Il sauvera ainsi les élèves de l'ennui et de la stérilité d'un travail presque toujours machinal, où ils copient sans y même penser toute la partie du thème qui ne demande pas de correction ni d'invention, où ils se bornent pour le reste à boucher le trou qu'on a laissé vide à leur intention, en y appliquant la règle, là formule qu'on leur a enseignée.

Nous adopterions plutôt le manuel comme un instrument commode de revision orale, de récapitulation, à l'aide duquel le maître ferait appliquer, rapidement et presque à la course, des leçons qu'il juge à propos de remettre sous les yeux des élèves : dans ce cas, le livre a le double avantage d'offrir une grande variété d'exercices tout préparés et d'épargner le temps que réclamait la copie des textes.
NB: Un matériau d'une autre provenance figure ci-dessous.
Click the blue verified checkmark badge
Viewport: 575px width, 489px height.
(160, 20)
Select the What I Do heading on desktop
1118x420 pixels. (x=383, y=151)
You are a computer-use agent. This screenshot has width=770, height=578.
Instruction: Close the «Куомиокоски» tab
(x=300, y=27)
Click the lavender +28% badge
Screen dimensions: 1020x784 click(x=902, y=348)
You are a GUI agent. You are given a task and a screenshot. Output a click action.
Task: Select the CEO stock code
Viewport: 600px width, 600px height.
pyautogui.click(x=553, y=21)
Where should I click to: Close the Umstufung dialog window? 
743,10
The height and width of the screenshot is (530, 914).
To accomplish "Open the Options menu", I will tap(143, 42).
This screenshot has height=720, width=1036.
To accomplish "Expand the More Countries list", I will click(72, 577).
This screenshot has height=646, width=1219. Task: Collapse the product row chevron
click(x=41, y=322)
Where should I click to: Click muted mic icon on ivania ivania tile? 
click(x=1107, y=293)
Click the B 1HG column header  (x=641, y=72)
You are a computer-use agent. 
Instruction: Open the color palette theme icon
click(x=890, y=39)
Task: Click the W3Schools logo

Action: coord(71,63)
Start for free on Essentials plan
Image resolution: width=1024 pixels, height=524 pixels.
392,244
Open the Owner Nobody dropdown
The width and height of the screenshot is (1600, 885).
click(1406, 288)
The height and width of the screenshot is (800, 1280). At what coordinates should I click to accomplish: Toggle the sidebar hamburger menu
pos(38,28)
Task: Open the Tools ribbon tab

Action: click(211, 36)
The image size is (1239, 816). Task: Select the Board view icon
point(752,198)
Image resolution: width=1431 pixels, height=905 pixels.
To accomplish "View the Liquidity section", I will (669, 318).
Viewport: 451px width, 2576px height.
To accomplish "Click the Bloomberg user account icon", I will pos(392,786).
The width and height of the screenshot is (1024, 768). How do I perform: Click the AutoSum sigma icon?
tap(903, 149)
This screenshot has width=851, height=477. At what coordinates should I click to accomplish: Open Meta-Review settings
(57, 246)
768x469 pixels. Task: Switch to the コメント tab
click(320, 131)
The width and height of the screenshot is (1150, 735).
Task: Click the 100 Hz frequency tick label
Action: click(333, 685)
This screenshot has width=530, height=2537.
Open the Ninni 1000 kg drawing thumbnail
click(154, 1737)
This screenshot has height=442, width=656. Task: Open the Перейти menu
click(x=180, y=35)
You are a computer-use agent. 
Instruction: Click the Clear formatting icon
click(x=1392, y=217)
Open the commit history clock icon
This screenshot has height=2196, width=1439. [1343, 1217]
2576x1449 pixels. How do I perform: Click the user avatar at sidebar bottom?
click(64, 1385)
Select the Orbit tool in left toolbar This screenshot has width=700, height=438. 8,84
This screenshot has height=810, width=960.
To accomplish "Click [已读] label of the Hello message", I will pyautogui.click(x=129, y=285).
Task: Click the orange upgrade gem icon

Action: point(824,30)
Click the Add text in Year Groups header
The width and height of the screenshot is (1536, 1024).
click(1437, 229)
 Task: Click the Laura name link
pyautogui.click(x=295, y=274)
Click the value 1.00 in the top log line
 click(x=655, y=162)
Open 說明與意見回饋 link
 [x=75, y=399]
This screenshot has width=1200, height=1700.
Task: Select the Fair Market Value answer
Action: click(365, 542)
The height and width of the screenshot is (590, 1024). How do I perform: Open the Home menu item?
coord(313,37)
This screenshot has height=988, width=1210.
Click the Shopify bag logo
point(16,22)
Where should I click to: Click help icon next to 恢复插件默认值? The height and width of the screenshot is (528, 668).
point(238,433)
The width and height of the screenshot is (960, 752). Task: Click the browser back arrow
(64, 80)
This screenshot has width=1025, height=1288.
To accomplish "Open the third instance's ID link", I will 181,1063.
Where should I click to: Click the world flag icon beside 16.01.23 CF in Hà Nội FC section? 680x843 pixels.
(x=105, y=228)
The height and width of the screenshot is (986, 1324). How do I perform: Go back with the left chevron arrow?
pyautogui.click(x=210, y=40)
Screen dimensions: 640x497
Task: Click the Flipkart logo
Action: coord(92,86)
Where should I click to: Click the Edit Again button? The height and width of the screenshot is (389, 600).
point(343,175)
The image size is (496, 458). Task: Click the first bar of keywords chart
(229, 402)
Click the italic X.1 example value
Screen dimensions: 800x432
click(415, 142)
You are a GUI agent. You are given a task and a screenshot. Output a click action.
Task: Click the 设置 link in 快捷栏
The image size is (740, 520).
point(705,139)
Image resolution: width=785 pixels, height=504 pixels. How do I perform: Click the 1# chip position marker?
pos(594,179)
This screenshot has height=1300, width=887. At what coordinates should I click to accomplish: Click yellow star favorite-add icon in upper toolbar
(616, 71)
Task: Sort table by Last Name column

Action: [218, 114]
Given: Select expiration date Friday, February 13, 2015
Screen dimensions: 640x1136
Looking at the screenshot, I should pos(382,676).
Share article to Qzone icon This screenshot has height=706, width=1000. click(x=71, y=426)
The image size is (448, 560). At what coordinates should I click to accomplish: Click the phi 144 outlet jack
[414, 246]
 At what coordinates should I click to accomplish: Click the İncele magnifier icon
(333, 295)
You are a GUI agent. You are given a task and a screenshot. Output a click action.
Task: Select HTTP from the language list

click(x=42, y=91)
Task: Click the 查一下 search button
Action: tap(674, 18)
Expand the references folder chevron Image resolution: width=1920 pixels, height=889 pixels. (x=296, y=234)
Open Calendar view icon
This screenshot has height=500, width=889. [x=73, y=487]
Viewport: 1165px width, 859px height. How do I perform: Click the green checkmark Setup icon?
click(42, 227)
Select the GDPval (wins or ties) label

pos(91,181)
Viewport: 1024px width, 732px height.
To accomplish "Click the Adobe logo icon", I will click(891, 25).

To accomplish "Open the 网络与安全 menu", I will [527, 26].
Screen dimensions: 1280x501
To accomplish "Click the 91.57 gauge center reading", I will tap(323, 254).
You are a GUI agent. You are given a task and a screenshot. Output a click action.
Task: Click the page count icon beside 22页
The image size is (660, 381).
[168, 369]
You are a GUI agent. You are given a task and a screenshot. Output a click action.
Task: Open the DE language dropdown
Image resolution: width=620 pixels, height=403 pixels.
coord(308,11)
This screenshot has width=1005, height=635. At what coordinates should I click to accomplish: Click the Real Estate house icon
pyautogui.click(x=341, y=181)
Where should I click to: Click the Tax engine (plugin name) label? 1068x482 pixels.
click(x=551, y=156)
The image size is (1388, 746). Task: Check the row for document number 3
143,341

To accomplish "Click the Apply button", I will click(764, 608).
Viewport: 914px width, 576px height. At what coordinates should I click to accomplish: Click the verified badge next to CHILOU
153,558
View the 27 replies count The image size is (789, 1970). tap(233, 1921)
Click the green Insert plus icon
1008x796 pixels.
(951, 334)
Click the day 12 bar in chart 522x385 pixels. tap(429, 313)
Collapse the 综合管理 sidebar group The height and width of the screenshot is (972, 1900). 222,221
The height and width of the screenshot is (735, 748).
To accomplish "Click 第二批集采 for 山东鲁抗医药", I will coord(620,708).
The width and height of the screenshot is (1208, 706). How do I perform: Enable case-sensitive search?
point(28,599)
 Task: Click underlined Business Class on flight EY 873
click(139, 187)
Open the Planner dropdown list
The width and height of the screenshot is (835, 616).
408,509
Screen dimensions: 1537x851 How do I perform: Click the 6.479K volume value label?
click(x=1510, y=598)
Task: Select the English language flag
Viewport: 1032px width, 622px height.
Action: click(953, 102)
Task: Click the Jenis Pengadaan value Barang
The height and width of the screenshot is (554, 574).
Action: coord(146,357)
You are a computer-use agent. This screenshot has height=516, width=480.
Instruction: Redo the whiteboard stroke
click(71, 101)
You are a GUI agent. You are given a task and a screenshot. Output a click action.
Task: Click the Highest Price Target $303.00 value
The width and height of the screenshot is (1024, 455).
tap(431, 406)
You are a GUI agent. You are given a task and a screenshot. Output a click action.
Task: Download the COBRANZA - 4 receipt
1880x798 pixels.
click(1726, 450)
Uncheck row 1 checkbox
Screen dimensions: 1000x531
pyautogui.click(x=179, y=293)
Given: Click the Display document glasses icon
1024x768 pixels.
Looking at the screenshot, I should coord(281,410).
Pour conclure, une règle, une seule pourrait tenir lieu de toutes les autres : que les exercices oraux et écrits, quant au nombre, au choix du sujet, à l'étendue de la tâche, à la forme, ne dépassent pas le vrai, la nature, c'est-à-dire ce que les forces physiques et morales de l'enfant, son état d'esprit, sa pro vision d'expérience lui permettent de faire avec attrait, et que le maître peut contrôler efficacement. — Voir aussi Devoirs scolaires.